Şimdi bana “TBMM, milletvekilleri, bakanları olan bir yönetim biçimine sen nasıl monarşi dersin”, diye çıkışanlar olacak. Doğru, doğru da bu da meclisi işlevsizleştirilmiş nevi şahsına münhasır bir monarşi...
Benim sultanlık dediğim bu monarşi gökten zembille mi indi? Hayır!
Bizim oylarımızla geldi. Biz, ülkemizin başına bu püsküllü belayı sardık.
Şimdi özellikle de bu yönetim biçimini isteyenlerin şikâyet etmeye hakları yok.
“Efendim, liyakatin yerini adam kayırma almış.” Alacak efendim! Bu yönetim, bürokraside görev yapan bakan yardımcıları başta olmak üzere atanmış bürokratlara birden çok maaş veriyor; “verecek efendim!” “Devletin malı yandaş birtakım kişilerce yağmalanıyor ve bu yağmalanmaya ses çıkartılmıyor.” “Yağmalanacak ve kimse de ses çıkartamayacak!”

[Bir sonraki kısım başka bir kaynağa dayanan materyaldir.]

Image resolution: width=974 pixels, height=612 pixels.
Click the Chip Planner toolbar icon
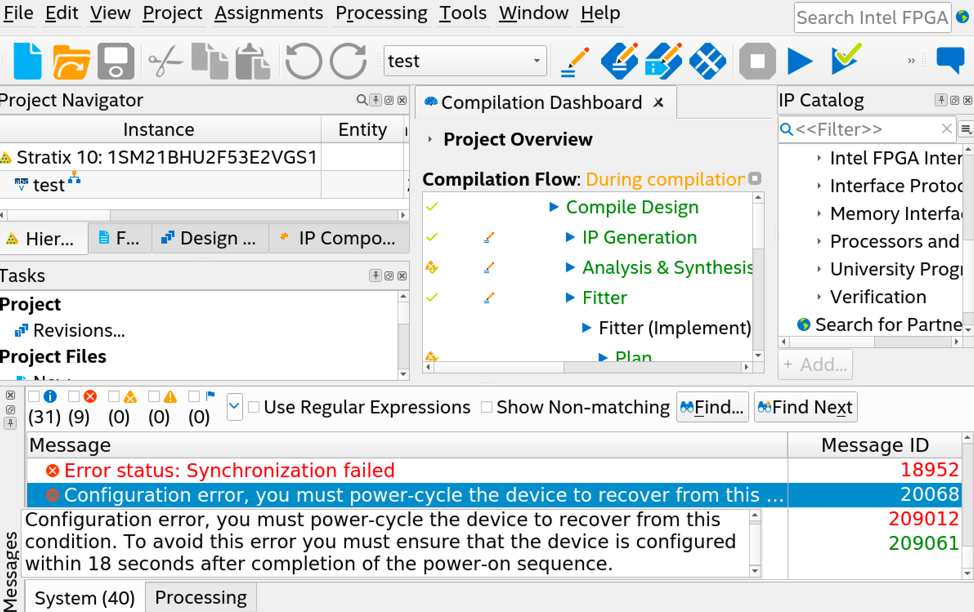tap(707, 61)
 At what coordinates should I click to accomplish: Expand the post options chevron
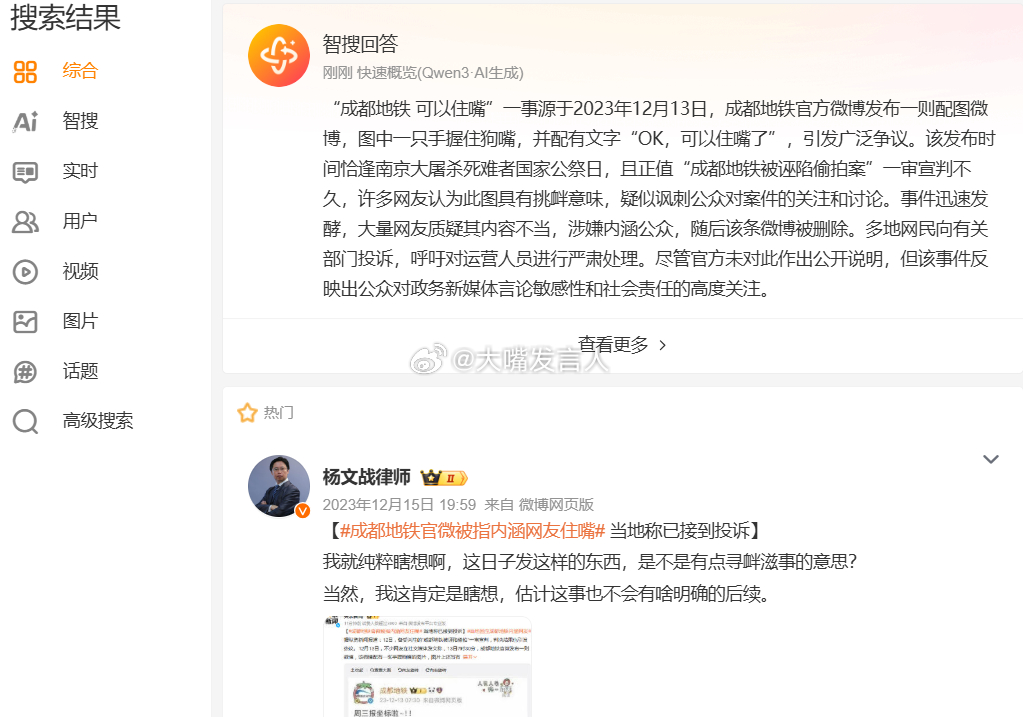point(990,459)
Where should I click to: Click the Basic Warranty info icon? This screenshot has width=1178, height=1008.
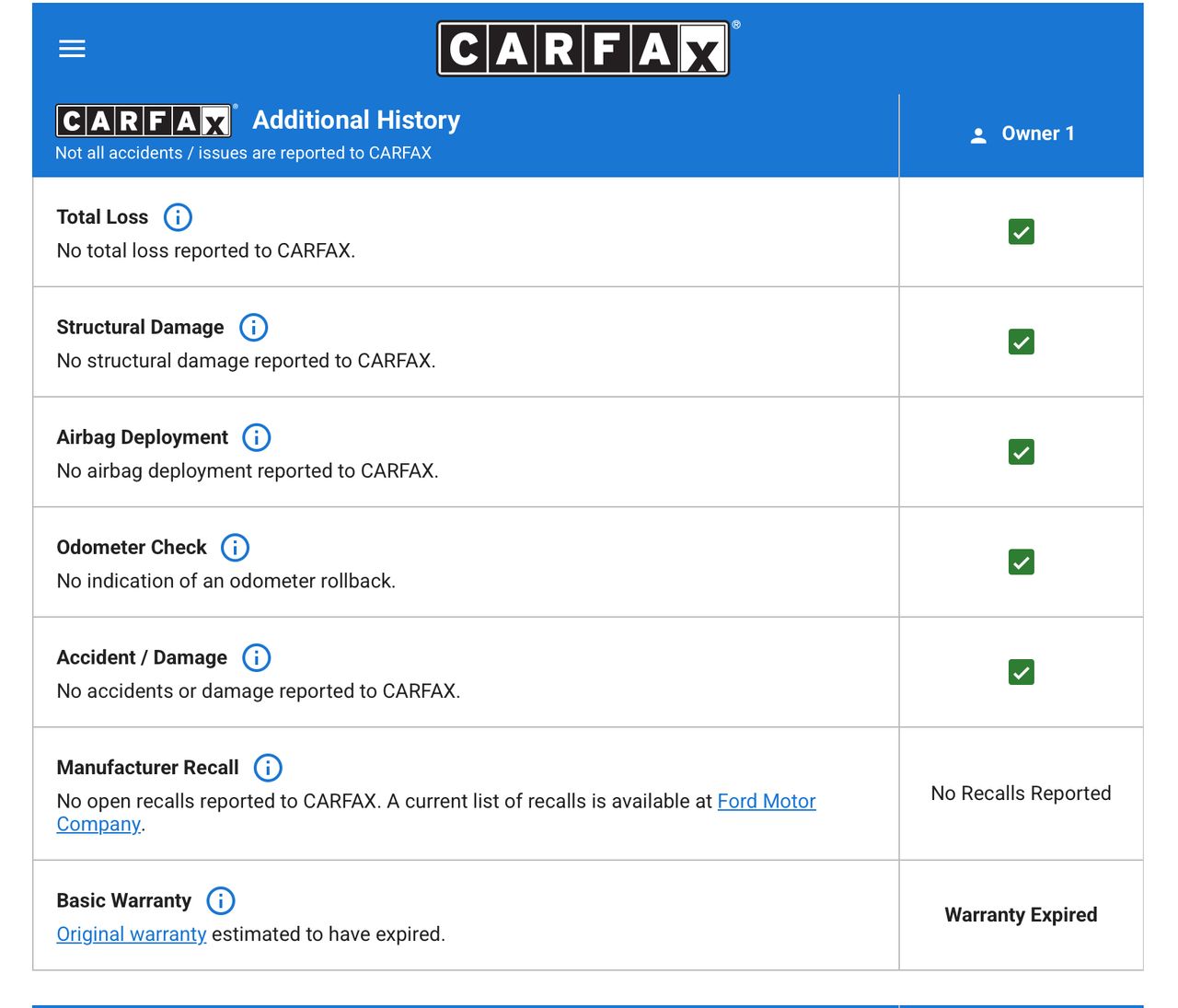click(221, 900)
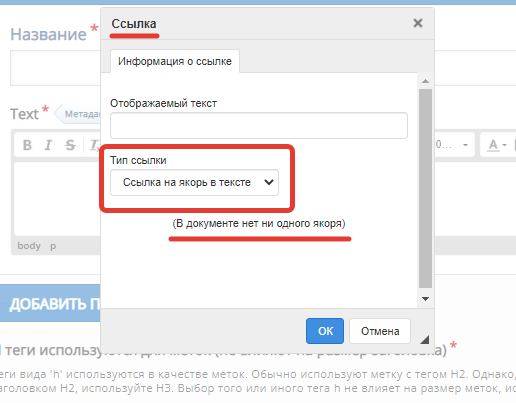
Task: Click the Метаданные tag next to Text
Action: coord(79,114)
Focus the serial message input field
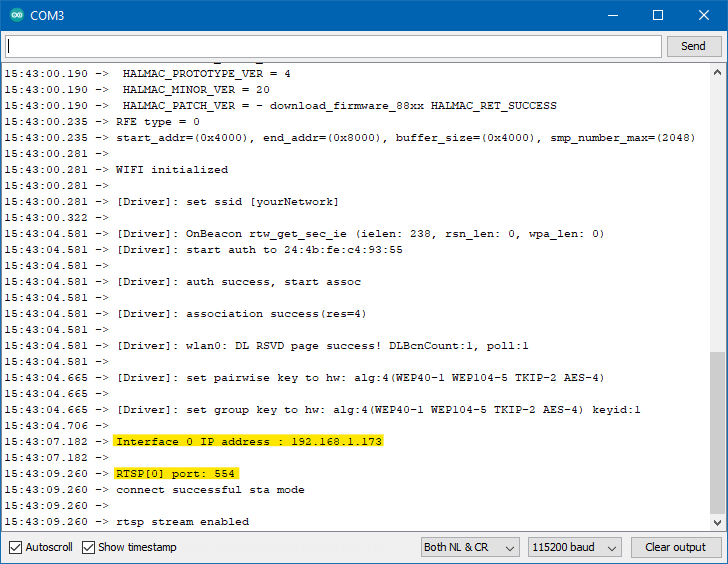This screenshot has width=728, height=564. pos(333,46)
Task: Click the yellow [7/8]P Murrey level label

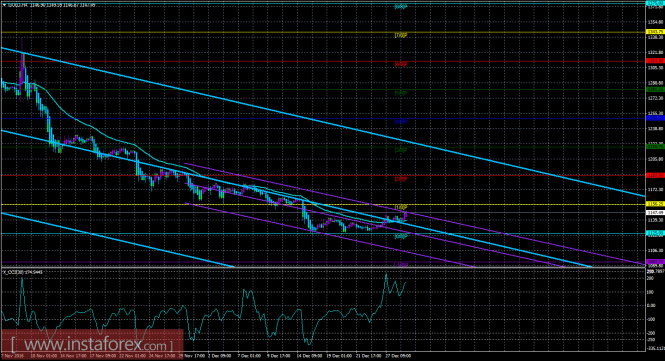Action: (401, 36)
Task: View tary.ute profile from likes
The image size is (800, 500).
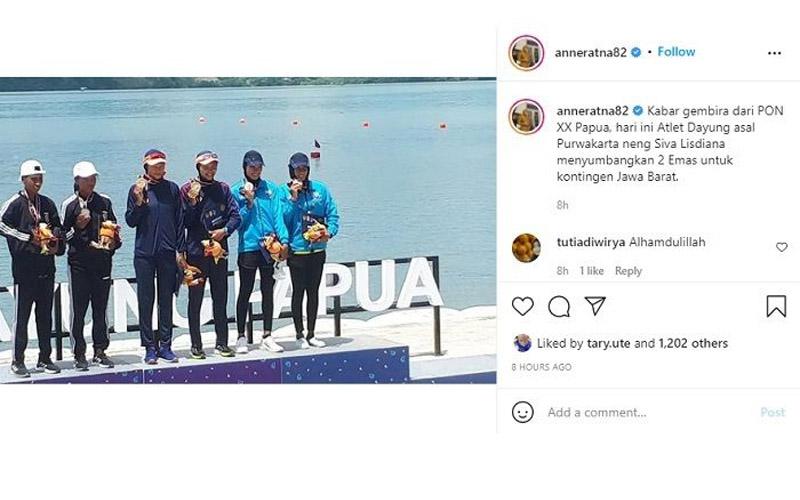Action: point(609,343)
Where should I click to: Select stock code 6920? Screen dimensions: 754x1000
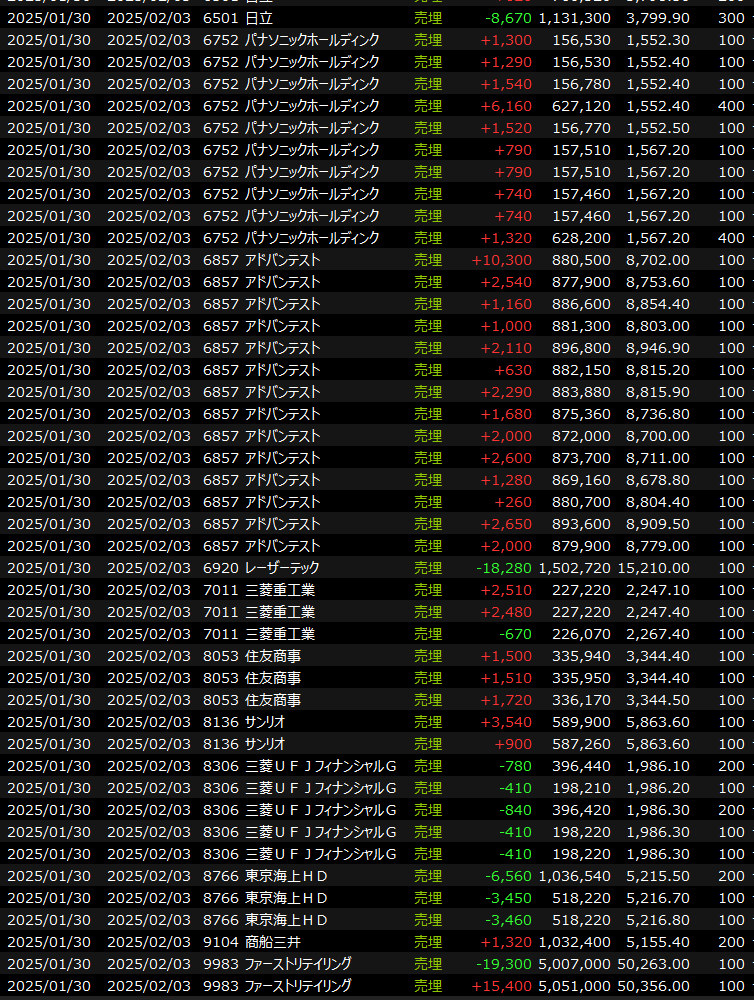point(220,568)
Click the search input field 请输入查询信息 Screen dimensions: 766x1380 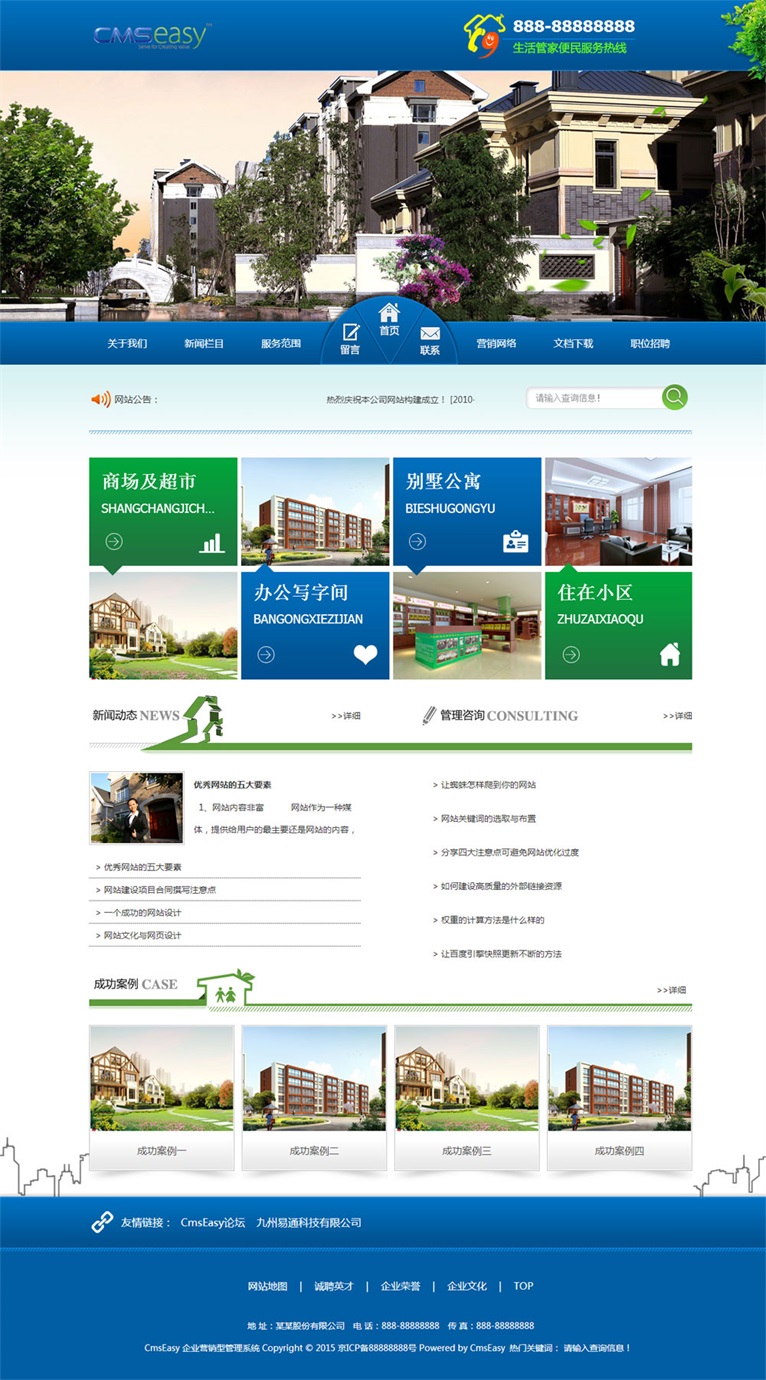pyautogui.click(x=594, y=398)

Efendim, yargıya müdahale ediliyor.” “Edilecek, bunda gocunacak ne var!” “Efendim; fabrikalar, işletmeler, limanlar, madenler satıldı şimdi de parayla vatandaşlık satılıyor. Bastır parayı al vatandaşlığı…” Efendim, Türkiye mülteciler kampına döndü, sınır güvenliği yok, Türkiye yolgeçen hanı oldu, mültecilerin sayısı 10 milyonu buldu. Görevli bakanın açıkladığına göre Türkiye öz kaynaklarından 45 milyar dolar mültecilere harcadı. Türkiye’nin demografik yapısı…” “Söyle, söyle ne olmuş yani, bunlar bizim misafirlerimiz. Sen, Ensar olmayı kolay mı sanıyorsun?” “Efendim, hain FETÖ Terör Örgütünün kanun hükmündeki kararname ile kapatılan yurtları zatı muhteremin çocuklarının kurucusu olduğu vakıflara hibe edildi.” “Edilir, efendim, buna engel bir durum mu var?” “Efendim, dış politikada U dönüşler çoğaldı, dün katil, cani, darbeci denilen kişiler bugün baş tacı ediliyor.” Ne var bunda dün dünde kaldı, küslüğü ila nihai devam mı ettirelim istiyorsunuz? Yani insanlar arasında küslük olur da devletler arasında küslük… Sonra devlet kim? Siz beni görmüyor musunuz? “Efendim, yönetim israfın doruklarında yaşarken vatandaş açlık sınırının altında mücadele veriyor. Devletin hazinesi boşaldı. Zamlar milletin belini kırdı.” Geç onu, hem kim söylüyor bütün bunları? İlletler, zilletler… “Efendim Cumhurbaşkanlığı külliyesinin harcamaları günlük 11 milyon lira olduğu söyleniyor.” Olacak efendim! İtibardan taviz verilmez. “Türkiye’nin kamu ve özel kesim birlikte düşünüldüğünde toplam 451,2 milyar dolar dış borcu var.” Sabır, ödenir.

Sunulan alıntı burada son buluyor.